Parking meters installed on the Oxford Square will be activated today.
The parking meters will be active from 10 a.m. until 10 p.m. every day except for Sundays from now on.
“The meters will operate at an hourly rate of a dollar per hour,” Oxford Parking Director Matt Davis said. “They’ll run 12 hours a day and roughly 300 days a year.”
When asked why Oxford chose to install parking meters in the Square, Davis said it mainly came down to preventing cars from being left in a Square parking spot all day.
“(The meters) keep the trend of people parking on the Square all day away,” Davis said.
According to Davis, there are now roughly 300 to 315 parking meters installed on the Square. These meters were installed in places that Davis described as “premium, up front spots” within the Square.
Hypothetically, if one were to park on the Square all day during a weekday, they would be able to pay and leave their car all day without issue. However, on a football gameday, that won’t be an option.
“On game day people will be limited to parking on the Square to only three hours at a time,” Davis said.
This rule is in place to prevent people from parking on the Square on a Saturday, heading to the Grove, and then leaving their cars overnight and picking them up on Sunday.
With all of these meters in place, the question of how much revenue the meters will bring in is one that even Davis is not absolutely sure of yet.
“We have a breakdown, we don’t know for sure yet, but we have estimates,” Davis said. “We do know that if all parking spaces with meters are occupied for 50 percent of the year then the revenue that would come from that would be roughly $500,000.”
While the parking meters are expected to keep people from leaving their cars in spots for long periods of time, not everyone is pleased with the new meters.
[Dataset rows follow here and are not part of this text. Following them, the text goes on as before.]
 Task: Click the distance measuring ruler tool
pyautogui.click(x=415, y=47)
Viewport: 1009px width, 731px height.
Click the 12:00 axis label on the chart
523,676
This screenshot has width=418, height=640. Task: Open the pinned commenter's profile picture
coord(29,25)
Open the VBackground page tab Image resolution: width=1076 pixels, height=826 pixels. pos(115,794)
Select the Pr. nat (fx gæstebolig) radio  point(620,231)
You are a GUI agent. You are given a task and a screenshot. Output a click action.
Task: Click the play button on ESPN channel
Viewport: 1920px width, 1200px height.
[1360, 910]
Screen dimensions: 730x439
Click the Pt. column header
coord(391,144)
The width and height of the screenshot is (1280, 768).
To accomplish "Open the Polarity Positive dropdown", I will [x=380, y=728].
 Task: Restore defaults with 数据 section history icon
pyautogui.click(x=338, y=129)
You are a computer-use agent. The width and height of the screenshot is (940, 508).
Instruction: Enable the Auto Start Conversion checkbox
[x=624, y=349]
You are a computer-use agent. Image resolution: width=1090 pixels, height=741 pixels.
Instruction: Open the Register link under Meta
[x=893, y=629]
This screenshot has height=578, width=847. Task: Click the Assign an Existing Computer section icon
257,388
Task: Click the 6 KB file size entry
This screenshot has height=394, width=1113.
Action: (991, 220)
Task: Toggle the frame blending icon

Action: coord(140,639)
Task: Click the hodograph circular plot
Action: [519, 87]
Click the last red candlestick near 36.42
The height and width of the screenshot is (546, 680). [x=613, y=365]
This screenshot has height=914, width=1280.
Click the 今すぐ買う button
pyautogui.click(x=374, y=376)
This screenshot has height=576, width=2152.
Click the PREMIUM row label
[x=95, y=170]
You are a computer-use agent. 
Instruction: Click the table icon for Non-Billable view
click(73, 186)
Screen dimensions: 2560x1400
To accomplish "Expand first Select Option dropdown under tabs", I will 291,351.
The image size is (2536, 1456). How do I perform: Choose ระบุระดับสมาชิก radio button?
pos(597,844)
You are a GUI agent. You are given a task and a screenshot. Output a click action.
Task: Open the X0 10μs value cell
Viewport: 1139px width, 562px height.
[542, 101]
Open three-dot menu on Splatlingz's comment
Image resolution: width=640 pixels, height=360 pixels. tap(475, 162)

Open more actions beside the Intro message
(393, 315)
Morgan Cannon, senior business management major from Greenwood, feels the meters will affect businesses on the Square.
“I don’t like them,” said Cannon, who works as a cashier at Hinton & Hinton. “I feel that people looking to shop along the Square won’t want to have to pay to park there, that they’ll have to spend more time looking for other areas to park and then walk to where they want to go.”
Other students have taken issue with the parking meters as well.
Hayden Poer, freshman business administration and management major from Madison, does not like the idea of having to pay to park on the square but can see why it is being done.
“I really don’t like it, but at the same time the money that’s being made is obviously going to the city to make improvements, so that I can understand,” Poer said. “I think it’s kind of ridiculous that on game days people will only be able to park for three hours at a time. That just doesn’t seem right.”
While some people are displeased with the thought of having to pay to park on the Square, Davis feels people will still have numerous places to park without paid meters.
“We actually still have a variety of free lots,” Davis said.
The lots Davis listed that won’t require payment to park around the Square included a lot by the Oxford University Club, two lots behind Oxford City Hall, a lot behind Old Venice Pizza Co., as well as multiple lots along 14th Street.
Parking meters can be paid with cash, coins or cards.